Aıdste Erken Tanı Yüz Güldürüyor
Aıdste Erken Tanı Yüz Güldürüyor
Enfeksiyon Hastalıkları Anabilim Dalı Başkanı Prof. Dr. Mehmet Faruk Geyik, AIDS’in cinsel yolla bulaşan bir hastalık olduğunu belirterek, cinsel yolla bulaşan diğer hastalıklar tespit edildiğinde, şüpheli temasta ve damardan uyuşturucu kullanma gibi durumlarda tanı testlerinin önerilmesinin uygun olacağını söyledi.

Düzce Üniversitesi Tıp Fakültesi Enfeksiyon Hastalıkları Anabilim Dalı Başkanı Prof. Dr. Mehmet Faruk Geyik, 1 Aralık Dünya AIDS Günü kapsamında AIDS hastalığı, korunma yöntemleri ve hastalığa karşı toplumsal farkındalık oluşturulmasına yönelik önemli açıklamalarda bulundu.

AIDS hastalığını kısaca “Edinilmiş Bağışıklık Yetmezlik Sendromu” şeklinde açıklayan Prof. Dr. Mehmet Faruk Geyik, AIDS’e yol açan etken virüsün HIV (Human Immunodeficiency Virus) olduğunu söyledi.

AIDS’in, HIV virüsü pozitif çıkan bir kişide ciddi klinik hastalık tablosunun oluştuğu durumu ifade etmek için kullanıldığını belirten Prof. Dr.

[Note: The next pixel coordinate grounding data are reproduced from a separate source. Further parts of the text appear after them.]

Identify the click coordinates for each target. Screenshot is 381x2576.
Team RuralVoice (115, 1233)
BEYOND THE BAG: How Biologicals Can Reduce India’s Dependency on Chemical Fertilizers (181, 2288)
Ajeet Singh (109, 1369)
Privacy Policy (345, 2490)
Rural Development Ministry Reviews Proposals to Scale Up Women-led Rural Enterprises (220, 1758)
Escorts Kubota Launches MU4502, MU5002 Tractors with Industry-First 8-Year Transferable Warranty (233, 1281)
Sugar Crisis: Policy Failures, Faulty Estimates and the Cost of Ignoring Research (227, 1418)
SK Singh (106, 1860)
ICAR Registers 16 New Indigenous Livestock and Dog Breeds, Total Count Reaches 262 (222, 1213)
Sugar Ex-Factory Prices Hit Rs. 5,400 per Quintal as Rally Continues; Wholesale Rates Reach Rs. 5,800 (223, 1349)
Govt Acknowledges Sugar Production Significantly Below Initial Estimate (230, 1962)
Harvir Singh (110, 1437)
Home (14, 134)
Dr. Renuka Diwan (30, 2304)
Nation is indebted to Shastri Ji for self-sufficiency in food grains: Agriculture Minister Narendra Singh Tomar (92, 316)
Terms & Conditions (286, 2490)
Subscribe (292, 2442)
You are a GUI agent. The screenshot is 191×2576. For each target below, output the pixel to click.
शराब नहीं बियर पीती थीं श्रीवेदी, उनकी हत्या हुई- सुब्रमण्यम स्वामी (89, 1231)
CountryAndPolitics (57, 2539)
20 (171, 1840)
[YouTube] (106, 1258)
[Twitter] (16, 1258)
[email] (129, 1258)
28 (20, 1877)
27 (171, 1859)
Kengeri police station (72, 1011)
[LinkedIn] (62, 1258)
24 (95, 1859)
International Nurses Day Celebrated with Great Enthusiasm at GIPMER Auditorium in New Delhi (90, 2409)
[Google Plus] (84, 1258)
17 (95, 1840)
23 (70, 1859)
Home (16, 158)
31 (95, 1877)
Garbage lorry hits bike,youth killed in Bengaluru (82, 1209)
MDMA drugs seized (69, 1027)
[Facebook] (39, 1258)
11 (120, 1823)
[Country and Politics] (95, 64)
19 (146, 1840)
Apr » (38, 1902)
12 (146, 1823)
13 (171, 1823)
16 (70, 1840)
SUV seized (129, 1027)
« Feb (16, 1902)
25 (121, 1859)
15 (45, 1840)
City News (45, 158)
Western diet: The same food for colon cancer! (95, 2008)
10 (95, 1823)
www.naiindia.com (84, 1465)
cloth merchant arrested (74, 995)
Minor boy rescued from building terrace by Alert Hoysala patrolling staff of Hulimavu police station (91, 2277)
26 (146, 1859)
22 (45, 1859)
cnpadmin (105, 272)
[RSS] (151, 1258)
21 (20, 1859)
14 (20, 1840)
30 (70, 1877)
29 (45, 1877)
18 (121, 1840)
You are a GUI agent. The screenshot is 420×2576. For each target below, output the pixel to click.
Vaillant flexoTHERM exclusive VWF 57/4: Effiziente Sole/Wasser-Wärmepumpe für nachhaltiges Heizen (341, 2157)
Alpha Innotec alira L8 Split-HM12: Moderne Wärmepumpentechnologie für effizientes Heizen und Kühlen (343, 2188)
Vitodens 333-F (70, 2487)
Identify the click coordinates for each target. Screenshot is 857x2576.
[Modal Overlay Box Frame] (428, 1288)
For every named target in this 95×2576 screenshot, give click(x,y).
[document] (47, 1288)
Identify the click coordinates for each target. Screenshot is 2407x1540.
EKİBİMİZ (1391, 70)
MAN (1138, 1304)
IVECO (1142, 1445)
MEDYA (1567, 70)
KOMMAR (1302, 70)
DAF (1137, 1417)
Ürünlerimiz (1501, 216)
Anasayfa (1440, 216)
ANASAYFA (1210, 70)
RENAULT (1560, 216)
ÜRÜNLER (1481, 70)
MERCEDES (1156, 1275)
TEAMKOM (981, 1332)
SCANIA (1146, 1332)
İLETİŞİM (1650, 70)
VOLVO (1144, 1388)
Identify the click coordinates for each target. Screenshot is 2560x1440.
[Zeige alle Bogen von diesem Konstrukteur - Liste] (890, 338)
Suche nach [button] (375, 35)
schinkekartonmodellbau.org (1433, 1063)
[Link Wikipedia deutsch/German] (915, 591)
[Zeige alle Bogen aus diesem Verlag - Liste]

Geyik, hastalığın HIV bulaştıktan sonra bazı etkenlere bağlı birkaç yıl ya da daha fazla süre sonra ortaya çıkan şikayet ve bulgularla kendini belli ettiğini ifade etti. Mehmet Faruk Geyik, “Hastalığın temel belirtileri vücudun savunma sisteminin zayıflaması ile ortaya çıkan hastalıklar sonucunda oluşmaktadır. Uzamış ateş, gece terlemeleri, kesilmeyen ishaller, kilo kaybı, lenf bezi büyümeleri, pamukçuk, bazı kanser türleri, açıklanamayan yara ve lekelenmeler durumlarında AIDS araştırılmalıdır. AIDS’in tüberküloz, mantar ve bazı fırsatçı enfeksiyonlarla beraber ortaya çıkabileceği de unutulmamalıdır” dedi.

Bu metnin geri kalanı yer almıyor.